## Görev Talimatları
a: Belge metninde "İmralı F Tipi" sözlerinden "amaçlandığını dile getirdi." sözlerine kadar olan kısmı hiç değiştirmeden ver.
b: Belge metnine göre şu soruları yanıtla:
(i) Öcalan Türkiye'ye hangi tarihte getirildi?
(ii) Remzi Kartal değerlendirmesini hangi ajansa yaptı?
(iii) Kartal'a göre Öcalan özgürlük yürüyüşünü hangi olayla birlikte başlattı?

## Belge Metni
_ _ _ _
Kartal: 2023 yılı komplonun ve tecridin bitirildiği bir süreç olmalı

img
ANKARA - PKK Lideri Abdullah Öcalan'ın Kürt sorununu "soykırım kıskancından" çıkarttığına belirten KONGRA-GEL Eşbaşkanı Remzi Kartal, "Özgürlük mücadelesini çökertmek isteyen sistem şuan çöküş sürecinde. Herkes Önder Apo’nun özgürlüğüne kilitlenmeli" dedi.  
 
İmralı F Tipi Yüksek Güvenlikli Cezaevi’nde ağır tecrit koşulları altında tutulan PKK Lideri Abdullah Öcalan’ın uluslararası güçlerin ortaklığıyla 15 Şubat 1999'da Türkiye'ye getirilmesinin üzerinden 24 yıl geçti. Öcalan, Türkiye'ye getirildiği tarihten bu yana kendisine dönük gerçekleştirilen komploda batılı güçlerin rolüne dikkat çekti. "Ben Türkiye'nin değil, uluslararası komplonun mahkumuyum" diyen Öcalan, komplonun "senaryosunun" batılı devletler ve güçler tarafından yazıldığını ve Türkiye'ye ise "gardiyanlık ve infaz" rolünün verildiğini vurguladı. Öcalan, değerlendirmelerinde sık sık komployla kendisinin öldürülmesinin ve PKK'nin de tasfiyesinin amaçlandığını dile getirdi. 
 
Öcalan'ın vurguladığı amaçlar gerçekleşmezken, komplo büyük oranda boşa çıkarıldı. Öcalan'ın ağır tecride rağmen ortaya koyduğu paradigma ise 24 yıllık süreçte evrenselleşti. Öcalan'ın paradigmasını esas alan Kürtler birçok yerde büyük kazanımlar elde etti. 
 
KONGRA-GEL Eşbaşkanı Remzi Kartal, 25'inci yılına girecek olan 15 Şubat komplosunun perde arkası ve nasıl boşa çıkarıldığını Mezopotamya Ajansı’na (MA) değerlendirdi.
 
LOZAN VE SONRASI
 
Osmanlı’nın parçalanmasının ardından Türkiye Cumhuriyeti’nin kurulmasında rol oynayan Fransa ve İngiltere gibi uluslararası egemen güçlerin Kurdistan coğrafyasını parçaladığını anımsatan Kartal, "Kürt sorunu yok saydılar, Kürt halkını yok saydılar. Uluslararası komplonun soykırım kıskacı kapitalist sistemin öncü güçleri tarafından bu süreçte başladı” dedi. Türkiye'nin kurulmasının ardından Lozan Antlaşması ile Kürt coğrafyasının parçalandığına dikkati çeken Kartal, "Bu anlaşma üzerinden, Kürt sorununun yarattığı çatışma ve çelişki üzerinden kendi bölge politikalarını sürdürmeyi hedeflediler. Türk devleti, Kürt inkar ve imhası üzerine kuruldu. Buna karşı bütün Kürt isyanları bastırıldı. Bu isyanlarda yine uluslararası sistem Türk devletine gerekli desteği verdi. O açıdan da Önder Apo’nun 1973 Newrozu’yla birlikte Kurdistan ve Kürt halkının özgürlüğü temelinde özgürlük yürüyüşünü başlatması, bu uluslararası boyutta kuşatılmış soykırım sistemine karşı bir yürüyüştür” diye konuştu.
_ _ _ _
## Çıkarılan Kayıtlar
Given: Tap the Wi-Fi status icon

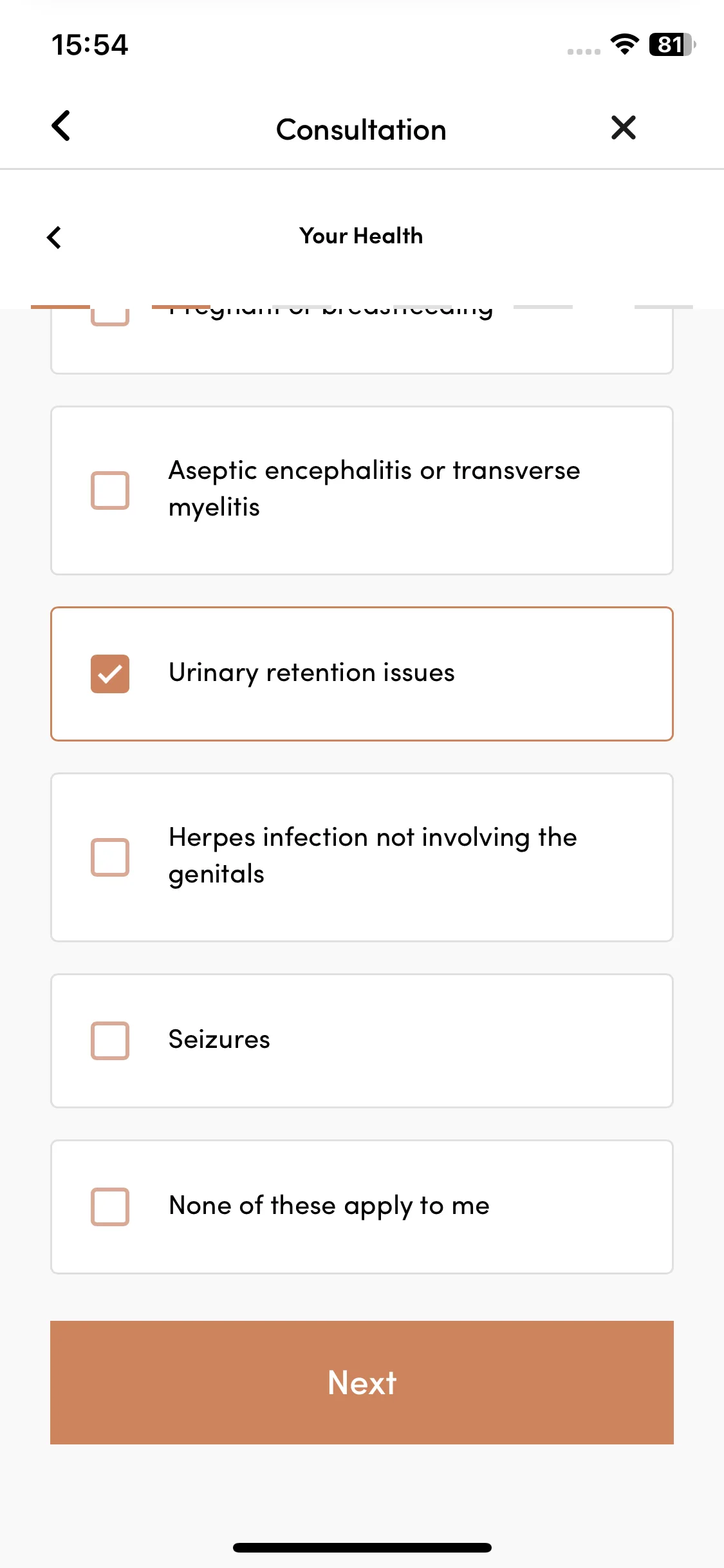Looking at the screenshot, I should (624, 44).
_ _ _ _
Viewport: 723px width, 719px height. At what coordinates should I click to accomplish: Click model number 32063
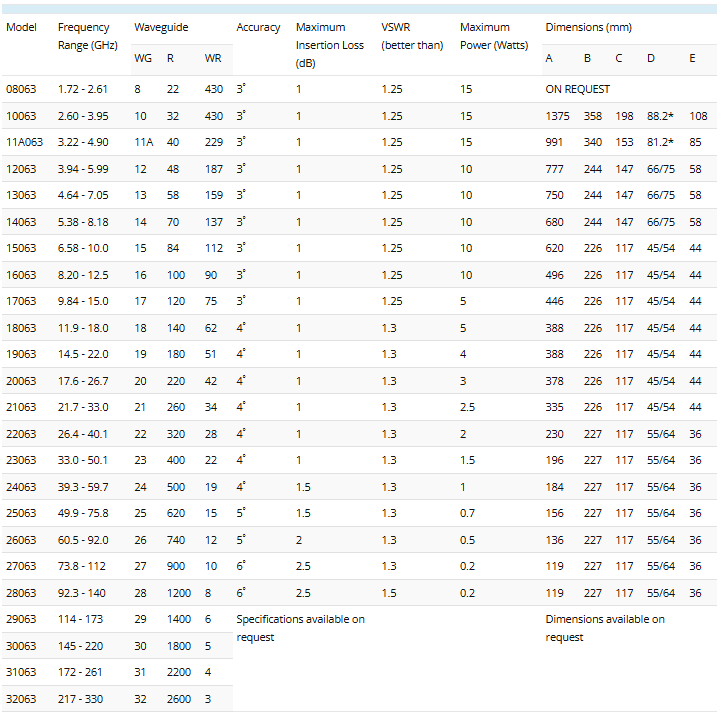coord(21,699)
_ _ _ _
## Nihai Sonuçlar
a:
İmralı F Tipi Yüksek Güvenlikli Cezaevi’nde ağır tecrit koşulları altında tutulan PKK Lideri Abdullah Öcalan’ın uluslararası güçlerin ortaklığıyla 15 Şubat 1999'da Türkiye'ye getirilmesinin üzerinden 24 yıl geçti. Öcalan, Türkiye'ye getirildiği tarihten bu yana kendisine dönük gerçekleştirilen komploda batılı güçlerin rolüne dikkat çekti. "Ben Türkiye'nin değil, uluslararası komplonun mahkumuyum" diyen Öcalan, komplonun "senaryosunun" batılı devletler ve güçler tarafından yazıldığını ve Türkiye'ye ise "gardiyanlık ve infaz" rolünün verildiğini vurguladı. Öcalan, değerlendirmelerinde sık sık komployla kendisinin öldürülmesinin ve PKK'nin de tasfiyesinin amaçlandığını dile getirdi.

b:
(i) 15 Şubat 1999'da.
(ii) Mezopotamya Ajansı'na (MA).
(iii) 1973 Newrozu'yla birlikte.